Qu'en est-il pour les 90 % restants ? La désintoxication de l'agriculture française, dépendante du tout chimique, préjudiciable à l’homme et aux écosystèmes est nécessaire et urgente. Ne réitérons pas les erreurs déjà commises dans nos territoires d'Outre-Mer, au détriment des populations et de l’environnement, où l’on a attendu la catastrophe pour agir. L’utilisation incontrôlée pendant des années du Chlordécone, pesticide visant à lutter contre les charançons dans les bananeraies et classé comme « cancérogène probable pour l’homme », serait à l’origine d’un taux record de cancer de la prostate.
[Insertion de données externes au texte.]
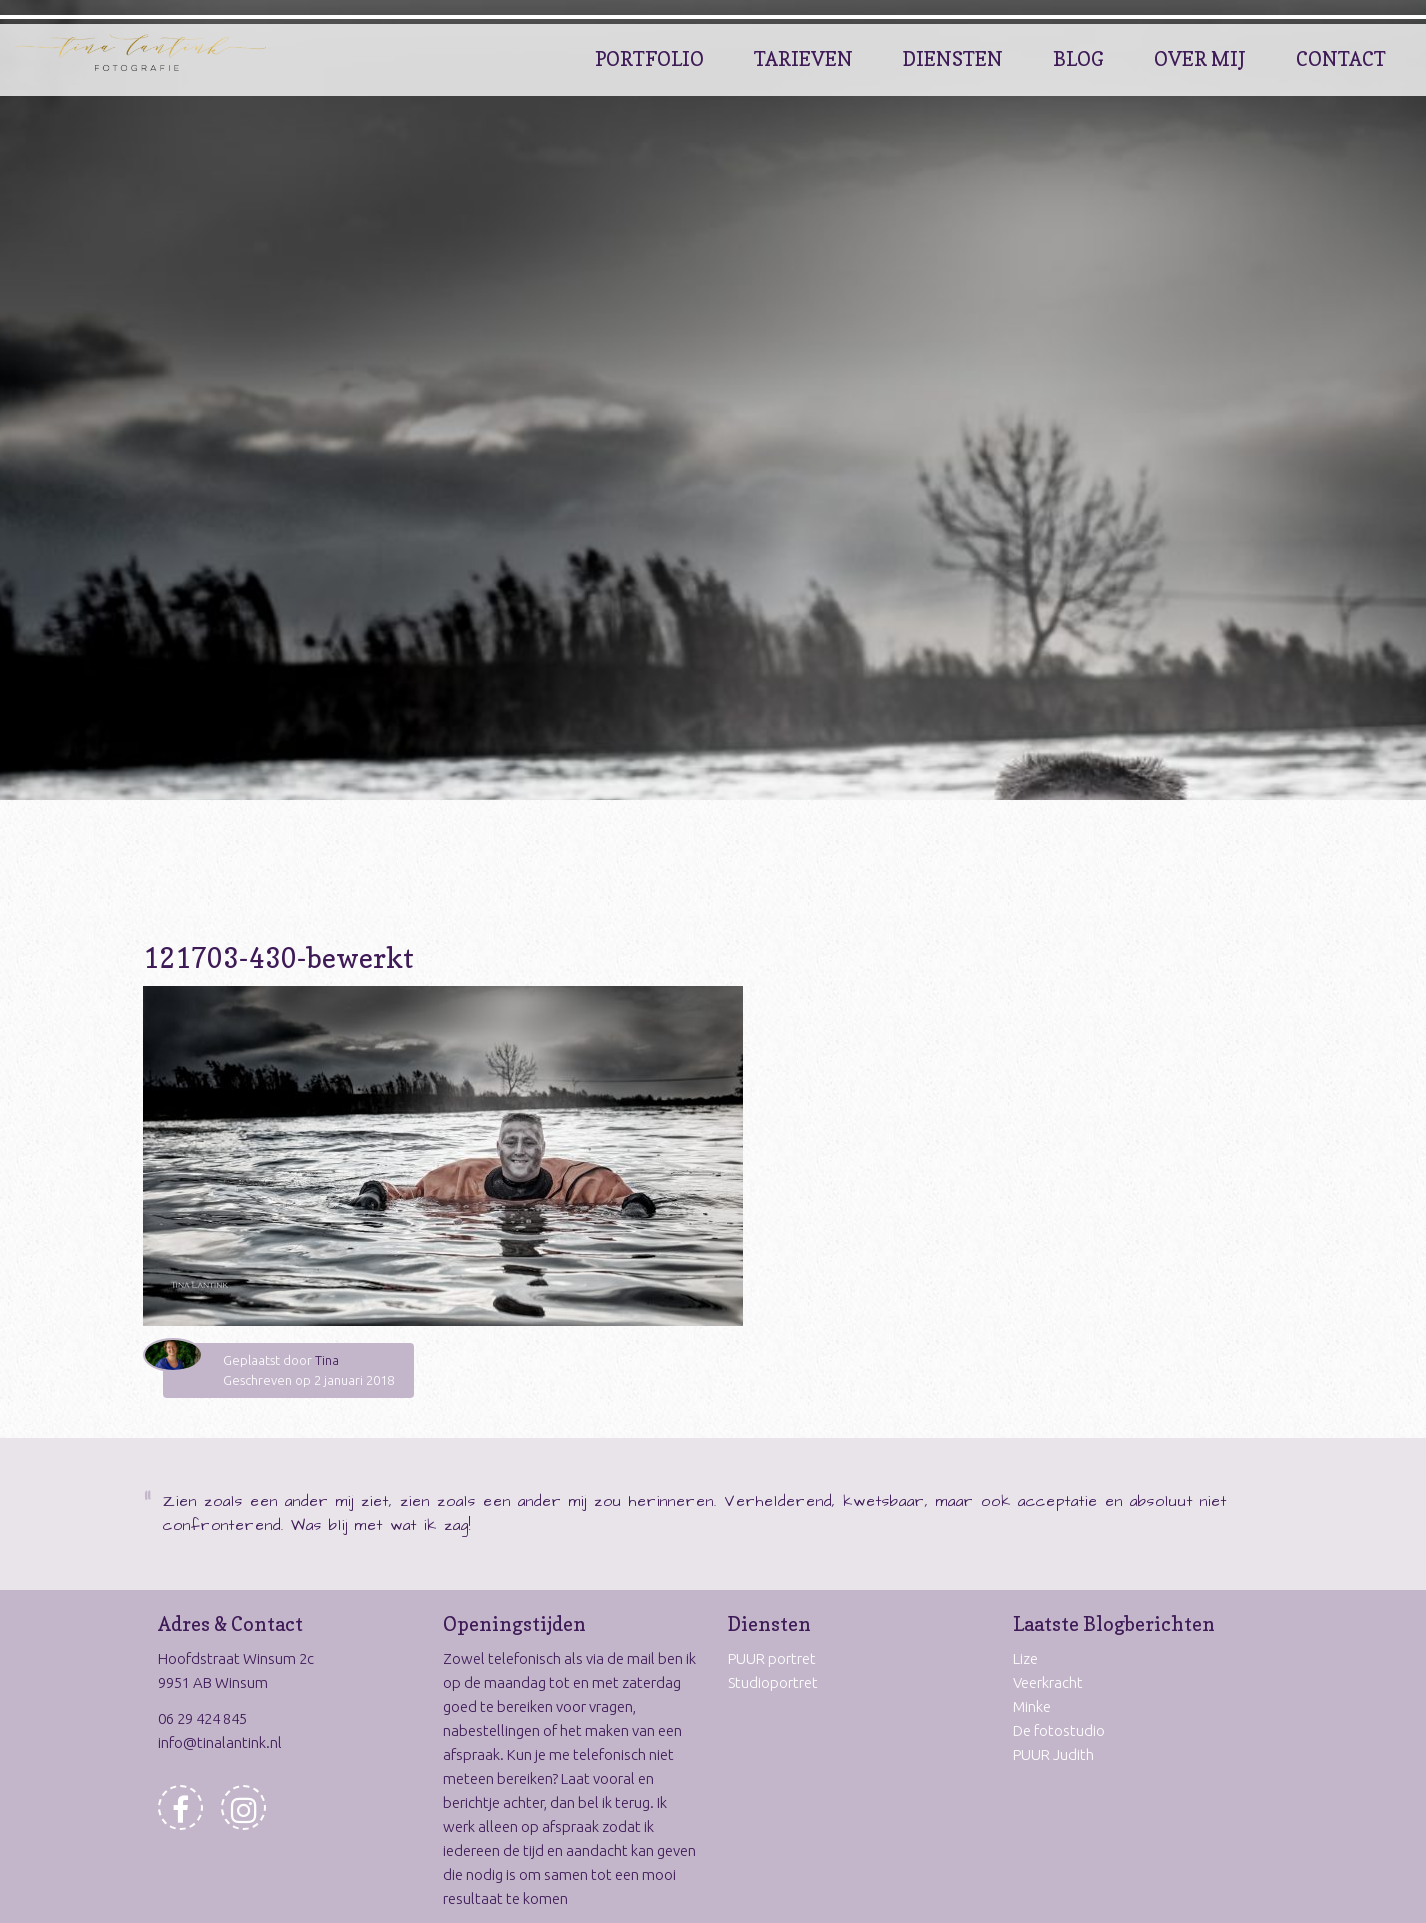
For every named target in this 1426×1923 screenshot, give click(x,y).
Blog (1078, 59)
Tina (327, 1360)
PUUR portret (772, 1658)
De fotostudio (1059, 1730)
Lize (1025, 1658)
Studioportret (773, 1682)
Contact (1341, 59)
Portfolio (649, 59)
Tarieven (803, 59)
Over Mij (1200, 59)
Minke (1032, 1706)
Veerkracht (1048, 1682)
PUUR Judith (1053, 1754)
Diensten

Agissant également comme perturbateur du système endocrinien, il aurait provoqué des pubertés précoces chez des petites filles de 6 à 8 mois et serait aussi responsable du raccourcissement de la durée de gestation [1].
Un plan ambitieux
Citoyens et citoyennes réclament une agriculture responsable, une alimentation saine et durable et une meilleure information sur les filières de l’agro-alimentaire ainsi que le contenu de leurs assiettes. Le plan pesticides présenté le 25 avril par Nicolas Hulot, ministre de la Transition Écologique et Solidaire, Stéphane Travert, ministre de l’Agriculture, Frédérique Vidal, ministre de la Recherche et Agnès Buzyn, ministre de la Santé, était en cela porteur de bonnes intentions. L’analyse de l’impact des effets cocktails et le renforcement de la recherche publique pour informer le grand public à propos de la nocivité des pesticides est un minimum ; le plan érige en priorité la révision des critères d'évaluation au niveau européen.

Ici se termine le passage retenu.